Session: Poster Session: Experimental Mycology
Sunday, October 26, 2008: 12:00 AM
Room: Hall C
Background: Development of brain lesions due to CNME is associated with poor prognosis in HIV patients (PLoS ONE 2008;3(4):e1950). We evaluated the role of gadolinium-diethylenetriaminepentaacetic acid (Gd-DTPA) as a NI biomarker of BBB disruption using magnetic resonance imaging (MRI) in a rat model of CNME. Methods: A 48-hour (H) culture of Cryptococcus neoformans (CN) serotype A [ATCC 208821, H99] was used to generate an inoculum of 108 colony forming units (CFU)/mL. A 0.1 mL (107 CFU) inocula were injected into five male 250-300 g Fischer F344 rats via the lateral tail vein. MRI was performed at baseline (pre-infection) and on day 4 post-infection using a 4.7T Biospec® MRI scanner with a small bore linear radiofrequency coil. MRI studies at baseline included T2-weighted-3 dimensional rapid acquistion with relaxation enhancement. This structural imaging protocol was repeated on day 4 along with a multiple graphical analysis (MGA) method.
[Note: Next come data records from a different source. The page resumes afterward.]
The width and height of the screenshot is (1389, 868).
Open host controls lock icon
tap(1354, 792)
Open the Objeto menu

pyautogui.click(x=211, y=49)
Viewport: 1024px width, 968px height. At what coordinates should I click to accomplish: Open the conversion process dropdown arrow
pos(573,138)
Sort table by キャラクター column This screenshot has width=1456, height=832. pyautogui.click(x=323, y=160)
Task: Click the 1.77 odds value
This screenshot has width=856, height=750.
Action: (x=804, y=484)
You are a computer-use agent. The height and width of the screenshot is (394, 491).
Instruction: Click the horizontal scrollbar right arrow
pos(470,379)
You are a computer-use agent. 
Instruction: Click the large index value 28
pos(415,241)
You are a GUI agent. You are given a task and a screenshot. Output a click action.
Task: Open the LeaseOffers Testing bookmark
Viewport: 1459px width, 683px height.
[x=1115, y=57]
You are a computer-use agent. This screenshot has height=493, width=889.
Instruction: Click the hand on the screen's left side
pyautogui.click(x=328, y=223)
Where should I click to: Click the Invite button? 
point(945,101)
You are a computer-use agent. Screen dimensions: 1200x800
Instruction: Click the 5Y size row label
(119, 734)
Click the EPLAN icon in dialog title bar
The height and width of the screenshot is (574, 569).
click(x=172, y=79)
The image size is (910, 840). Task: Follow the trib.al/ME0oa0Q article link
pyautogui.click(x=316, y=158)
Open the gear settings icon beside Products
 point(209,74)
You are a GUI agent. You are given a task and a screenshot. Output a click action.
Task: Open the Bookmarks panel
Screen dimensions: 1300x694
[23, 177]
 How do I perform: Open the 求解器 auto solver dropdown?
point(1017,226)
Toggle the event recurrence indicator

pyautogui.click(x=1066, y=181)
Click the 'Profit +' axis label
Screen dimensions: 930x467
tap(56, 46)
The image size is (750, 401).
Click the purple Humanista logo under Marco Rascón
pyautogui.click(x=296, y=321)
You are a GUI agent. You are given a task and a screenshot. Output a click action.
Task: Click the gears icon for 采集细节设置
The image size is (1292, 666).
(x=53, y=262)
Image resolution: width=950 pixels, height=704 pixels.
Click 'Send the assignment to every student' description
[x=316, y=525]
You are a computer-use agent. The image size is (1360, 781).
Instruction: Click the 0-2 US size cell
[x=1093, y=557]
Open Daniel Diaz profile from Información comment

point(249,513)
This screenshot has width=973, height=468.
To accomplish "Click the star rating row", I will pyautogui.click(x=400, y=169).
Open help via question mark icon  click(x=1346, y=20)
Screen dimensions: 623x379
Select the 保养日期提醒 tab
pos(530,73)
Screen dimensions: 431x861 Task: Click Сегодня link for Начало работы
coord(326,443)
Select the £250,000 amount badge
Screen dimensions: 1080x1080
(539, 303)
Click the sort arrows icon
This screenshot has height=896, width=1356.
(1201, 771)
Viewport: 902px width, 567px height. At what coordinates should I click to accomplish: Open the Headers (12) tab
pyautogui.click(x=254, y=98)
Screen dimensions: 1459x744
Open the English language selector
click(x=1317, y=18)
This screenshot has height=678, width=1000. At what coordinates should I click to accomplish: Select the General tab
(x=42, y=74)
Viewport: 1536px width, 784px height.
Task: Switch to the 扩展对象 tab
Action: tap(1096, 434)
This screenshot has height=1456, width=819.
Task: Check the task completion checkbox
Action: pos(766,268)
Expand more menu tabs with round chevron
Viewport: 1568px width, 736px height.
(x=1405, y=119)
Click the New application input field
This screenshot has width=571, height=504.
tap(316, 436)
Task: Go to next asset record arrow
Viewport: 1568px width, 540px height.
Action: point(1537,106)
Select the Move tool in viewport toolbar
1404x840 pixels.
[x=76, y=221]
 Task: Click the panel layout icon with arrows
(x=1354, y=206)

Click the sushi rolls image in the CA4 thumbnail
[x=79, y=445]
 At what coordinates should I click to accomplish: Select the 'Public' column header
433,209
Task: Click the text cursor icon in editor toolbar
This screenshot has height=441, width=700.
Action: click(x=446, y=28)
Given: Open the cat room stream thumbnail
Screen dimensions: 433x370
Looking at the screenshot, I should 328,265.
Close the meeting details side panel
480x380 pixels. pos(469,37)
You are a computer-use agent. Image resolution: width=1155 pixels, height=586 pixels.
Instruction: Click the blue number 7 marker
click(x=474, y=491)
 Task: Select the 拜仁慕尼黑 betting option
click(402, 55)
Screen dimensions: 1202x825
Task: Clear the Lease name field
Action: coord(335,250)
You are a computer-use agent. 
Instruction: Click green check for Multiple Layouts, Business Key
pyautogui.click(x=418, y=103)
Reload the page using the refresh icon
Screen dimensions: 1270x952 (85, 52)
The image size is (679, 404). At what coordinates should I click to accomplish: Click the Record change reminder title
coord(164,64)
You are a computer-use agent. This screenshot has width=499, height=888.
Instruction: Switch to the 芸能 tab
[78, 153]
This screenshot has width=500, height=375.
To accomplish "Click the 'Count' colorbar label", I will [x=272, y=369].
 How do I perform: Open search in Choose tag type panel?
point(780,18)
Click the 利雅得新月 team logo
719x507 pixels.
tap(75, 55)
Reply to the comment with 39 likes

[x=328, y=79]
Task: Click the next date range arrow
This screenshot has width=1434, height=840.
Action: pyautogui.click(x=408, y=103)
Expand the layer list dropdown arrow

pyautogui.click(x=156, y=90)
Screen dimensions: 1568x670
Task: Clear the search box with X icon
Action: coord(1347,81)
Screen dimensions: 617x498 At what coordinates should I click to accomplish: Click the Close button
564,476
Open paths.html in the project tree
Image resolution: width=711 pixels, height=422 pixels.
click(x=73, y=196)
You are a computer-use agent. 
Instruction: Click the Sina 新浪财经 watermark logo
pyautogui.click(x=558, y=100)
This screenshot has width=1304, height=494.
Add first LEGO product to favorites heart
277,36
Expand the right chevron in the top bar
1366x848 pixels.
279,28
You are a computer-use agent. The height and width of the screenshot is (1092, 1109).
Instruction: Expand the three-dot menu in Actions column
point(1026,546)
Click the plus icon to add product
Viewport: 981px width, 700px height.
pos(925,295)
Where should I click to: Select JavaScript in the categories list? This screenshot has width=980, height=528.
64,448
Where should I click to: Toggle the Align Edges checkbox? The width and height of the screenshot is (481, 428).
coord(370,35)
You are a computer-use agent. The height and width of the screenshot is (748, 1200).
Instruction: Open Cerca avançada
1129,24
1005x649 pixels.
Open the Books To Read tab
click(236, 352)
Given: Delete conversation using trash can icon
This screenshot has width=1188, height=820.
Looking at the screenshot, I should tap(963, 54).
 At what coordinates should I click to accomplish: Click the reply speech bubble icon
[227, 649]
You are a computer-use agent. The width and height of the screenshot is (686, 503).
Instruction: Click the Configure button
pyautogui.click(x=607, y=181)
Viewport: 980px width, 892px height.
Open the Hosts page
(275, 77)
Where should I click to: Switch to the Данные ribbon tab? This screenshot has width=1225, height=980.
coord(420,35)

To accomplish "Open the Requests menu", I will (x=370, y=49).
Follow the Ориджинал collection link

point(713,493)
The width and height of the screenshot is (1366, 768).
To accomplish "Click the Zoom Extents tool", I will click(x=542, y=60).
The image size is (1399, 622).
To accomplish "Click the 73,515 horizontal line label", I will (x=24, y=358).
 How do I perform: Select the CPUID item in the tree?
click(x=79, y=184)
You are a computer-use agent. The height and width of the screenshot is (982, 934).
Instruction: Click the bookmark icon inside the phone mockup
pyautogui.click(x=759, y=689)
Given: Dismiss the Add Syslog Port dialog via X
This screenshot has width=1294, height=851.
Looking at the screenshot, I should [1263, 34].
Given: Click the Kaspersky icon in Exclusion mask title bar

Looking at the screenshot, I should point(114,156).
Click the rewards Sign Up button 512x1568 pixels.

The MGA protocol included bolus intravenous injection via a catheter of 0.2 mM/kg of Gd-DTPA with a rapid T1 mapping protocol of 14 time-points over 45 minutes. Apparent diffusion coefficient (ADC) and permebaility coefficient (PC) maps were generated and compared within rats using the paired t-test. Rats were sacrificed on day 5, and brain histology of the optic chiasm, pons, and cerebellum were compared to MRI data. Results: All rats had formation of numerous brain lesions on day 4 noted by high signal intensity on T2-weighted images. The average ADC values were 39% higher (p<0.05) on day 4 relative to baseline. The mean ± SD PC was significantly (p<0.05) higher within lesions 2.06 ± 0.42 mL/(g*min) compared to normal tissue 0.34 ± 0.10 mL/(g*min). Brain histology matched MRI data with demonstration of classic ‘soap-bubble’ non-inflammatory cystic lesions that were filled with CN. Conclusions: CNME disrupts rat BBB and is detectable by Gd-DTPA enhanced MRI. This suggests that novel antifungals agents with high molecular weights should not be discounted as possible treatments of CNME.